Com a cabeça coberta com um lenço escondendo os cabelos grisalhos, Josefa Maria da Silva, de 58 anos, é mãe de quatro filhos, e uma de suas grandes paixões é o trabalho com a terra. Nascida e criada em Ibimirim, sertão de Pernambuco, há 15 anos se viu forçada a abandonar o seu pedaço de chão por conta da forte seca que atingiu a região em 1989. Hoje vive do comércio no mercado de Petrolina e acredita que a transposição pode ajudar a sua terra natal.

– A terra era boa, mas deu a seca e não tinha como plantar. Largamos as terras e voltamos para a cidade. Se levar água para o sertão é bom. Quando o açude seca, o pessoal fica sem água.

Se o sertão espera por água, há quem viva perto do São Francisco e mesmo assim não tem acesso a ela. Angélica Batista dos Santos, de 64 anos, e Edvaldo Pereira dos Santos, de 81, explicam que essa é a realidade de Geléia, distrito da cidade de Barra. Ela veio da vizinha Xique-Xique e ele fugiu da seca de 1932 do sertão do Maranhão. Vivem a 50 metros da margem do rio, aos pés de uma duna de areia fina, com quatro dos nove filhos do casal, em uma casa de adobe – tijolos de barro e palha secados ao sol.

Eles mantêm pasto na vazante, alugado para os vizinhos que têm animais, para juntar algum dinheiro. Além disso, seu Edvaldo planta “a pó” (sem irrigação) a uma légua dali.

– Ano passado choveu um bocado e deu milho, mandioca, melancia. Neste ano, plantei no seco. Choveu um pouco em dezembro e nasceu, mas não veio mais água e se perdeu tudo.

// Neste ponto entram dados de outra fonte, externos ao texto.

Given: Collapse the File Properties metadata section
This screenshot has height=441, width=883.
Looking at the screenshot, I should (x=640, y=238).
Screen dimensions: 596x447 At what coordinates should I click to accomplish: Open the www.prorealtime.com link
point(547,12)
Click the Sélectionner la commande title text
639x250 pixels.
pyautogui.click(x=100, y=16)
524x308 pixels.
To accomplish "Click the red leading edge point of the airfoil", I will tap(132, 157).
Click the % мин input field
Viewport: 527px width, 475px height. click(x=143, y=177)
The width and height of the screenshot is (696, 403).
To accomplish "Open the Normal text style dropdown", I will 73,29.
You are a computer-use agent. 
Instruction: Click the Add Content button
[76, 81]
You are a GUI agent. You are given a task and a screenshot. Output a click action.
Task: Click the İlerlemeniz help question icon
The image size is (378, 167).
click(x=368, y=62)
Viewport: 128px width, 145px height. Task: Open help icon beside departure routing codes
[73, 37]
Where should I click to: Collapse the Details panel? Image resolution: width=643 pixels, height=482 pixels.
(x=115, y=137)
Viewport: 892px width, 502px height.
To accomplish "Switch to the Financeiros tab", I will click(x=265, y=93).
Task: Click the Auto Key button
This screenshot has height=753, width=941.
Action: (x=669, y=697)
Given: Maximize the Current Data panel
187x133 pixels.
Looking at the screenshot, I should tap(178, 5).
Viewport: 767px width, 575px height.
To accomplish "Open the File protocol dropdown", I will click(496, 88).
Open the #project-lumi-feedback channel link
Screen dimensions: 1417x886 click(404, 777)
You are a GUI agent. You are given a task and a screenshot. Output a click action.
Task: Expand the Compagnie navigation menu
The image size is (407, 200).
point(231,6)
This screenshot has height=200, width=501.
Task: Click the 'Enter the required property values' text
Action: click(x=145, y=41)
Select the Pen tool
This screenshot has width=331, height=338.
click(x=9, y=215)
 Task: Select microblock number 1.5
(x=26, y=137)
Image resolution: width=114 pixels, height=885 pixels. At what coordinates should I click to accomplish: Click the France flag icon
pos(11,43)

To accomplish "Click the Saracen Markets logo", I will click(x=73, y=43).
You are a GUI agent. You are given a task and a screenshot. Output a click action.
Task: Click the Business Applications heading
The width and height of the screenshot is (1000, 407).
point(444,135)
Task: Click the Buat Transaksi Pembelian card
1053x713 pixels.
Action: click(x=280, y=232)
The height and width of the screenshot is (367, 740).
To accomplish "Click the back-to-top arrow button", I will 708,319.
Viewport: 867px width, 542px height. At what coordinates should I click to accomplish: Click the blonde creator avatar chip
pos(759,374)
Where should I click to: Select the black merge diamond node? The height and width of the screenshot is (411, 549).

– Se chove, dá, se não, a gente se lasca – sentencia dona Angelita, com uma incompreensível ponta de sorriso.

Navegar é preciso O primeiro registro de navegação no rio São Francisco data de 4 de outubro de 1501, dia do santo dono do nome do rio. A façanha foi realizada por uma expedição de caravelas que contava com a presença de Américo Vespúcio. Desde o Segundo Império até meados do séc. XX o rio serviu de via de migração e cargas.

Uma característica dos barcos que percorriam o rio eram figuras híbridas de animais com cara de cavalo, cabelo de corda e olhos de gente levados na proa. As carrancas não são mais vistas sobre as águas, mas como peça de decoração em um modelo diferente do que circulava, com feições vampirescas e assustadoras. A identificação é tão grande que as carrancas estão nas logomarcas de duas empresas estatais, a Codevasf e a Companhia de Navegação do São Francisco (Franave).

Por 110 anos, a partir de 1871, os navios a vapor, com suas fornalhas abastecidas a lenha, ditaram a rotina das cidades barranqueiras. Neles, migrantes nordestinos rumaram em direção ao Sudeste do país, antes da consolidação do modelo rodoviário na década de 1960. Esse fluxo produziu importantes influências nas cidades ribeirinhas de Minas Gerais, introduzindo ali um cadinho de cultura nordestina.

Eles não circulam mais em parte alguma do mundo, à exceção de um, na mineira Pirapora. É o Benjamim Guimarães, restaurado, que percorre um curto trajeto de dois quilômetros, exclusivamente com fins turísticos.